Fig. 7. Area replacement methodology to ensure adequate global nozzle strength
The stress distributions at un-corroded nozzles in pressure vessels are an order of magnitude more complex than at other discontinuities (head-to-shell joints, etc). The principle stresses at the inside surface of the crotch corner are in the axial plane of the main shell, Fig.8. This is in the absence of any superimposed piping loads and moments, which would normally be considered in the design of the nozzle. (In fact, most corrosion FFS assessment procedures generally do not apply to nozzles of any type, that are subject to external loads from piping).
Fig. 8. Complex principle stresses along the inside surface at a shell-to-nozzle joint
Neither the area replacement rules, nor the elastic stress arguments of BS PD5500, nor the Welding Research Council method were formulated with the aim of providing a FFS assessment method for corrosion. API RP579 has easily adapted the area replacement rules (i.e. reverse design) to prevent global failure of a corroded nozzle, but this does not explicitly safeguard against local collapse of the corroded ligament.
In other words, the use of a global collapse criteria is not always sufficient to ensure fitness for service. It should also be noted that in previous research at TWI, in a comparison of the minimum wall thickness obtained using these three methods, no method gave consistently lower allowable minimum wall thicknesses compared to the others. Furthermore, the effect of non-uniform (localised, not generalised) corrosion on the local stress distribution at a nozzle will be complex, with respect to ligament collapse. Consequently, no standard method of nozzle corrosion assessment has yet been universally accepted worldwide. (The new nozzle assessment procedure being developed within the FITNET project will actually be a strain-based method).
The future of corrosion FFS procedures
Since the code committees in the US and EU continue to borrow good ideas from one another to make incremental improvements to their own procedures, the future of FFS is likely to be one of harmonisation. The extent of this will only be limited by the people involved in these committees.
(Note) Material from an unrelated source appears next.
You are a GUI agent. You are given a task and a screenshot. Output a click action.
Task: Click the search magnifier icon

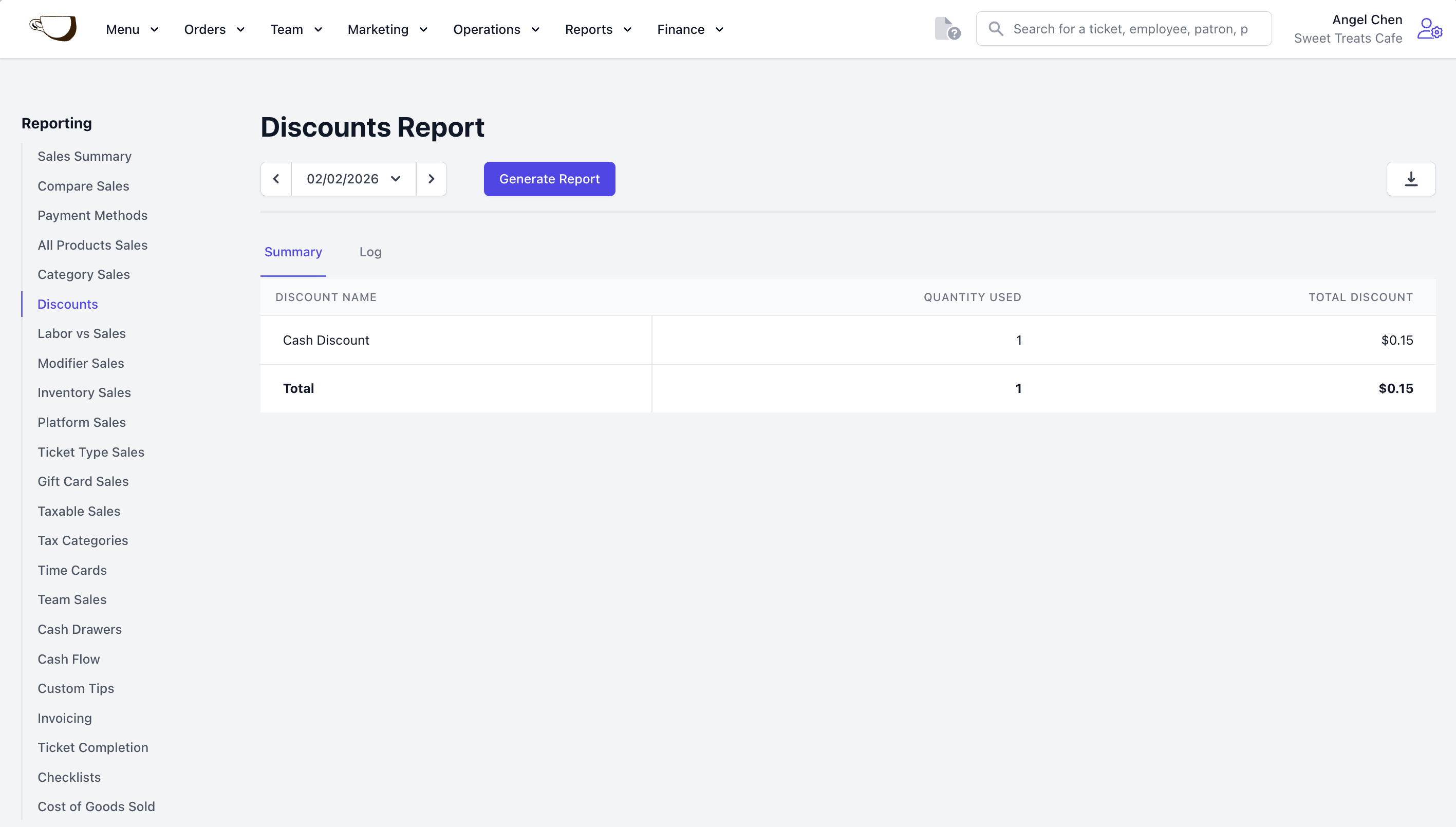(995, 28)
Although the industry survey shows there is still a degree of reluctance to rely on FFS assessment, the endorsement by API, BSI and CEN (soon), should give its use more confidence and impetus.
Although API RP 579 and BS 7910 are the most commonly used procedures for FFS assessment, the choice between the two will depend on company policy, the attitude of the national regulating authority, the sophistication of the end-user, and access to the necessary data and sources of information, training and support.
IJ readers may find the following general points helpful:
- API RP 579 is primarily intended for ASME coded equipment and materials and gives results consistent with the original ASME design safety margins.
- API RP 579 may be used for equipment designed to other codes but users should be careful to interpret the procedures in an appropriate manner.
- BS 7910 is applicable to all equipment and materials and is written in a more generalised manner without reference to a particular industry, design code or material and thereby allows users to use their judgement about safety margins.
- BS 7910 requires some technical expertise at all levels of assessment, with the level of conservatism decreasing with increasing assessment level (1 to 3).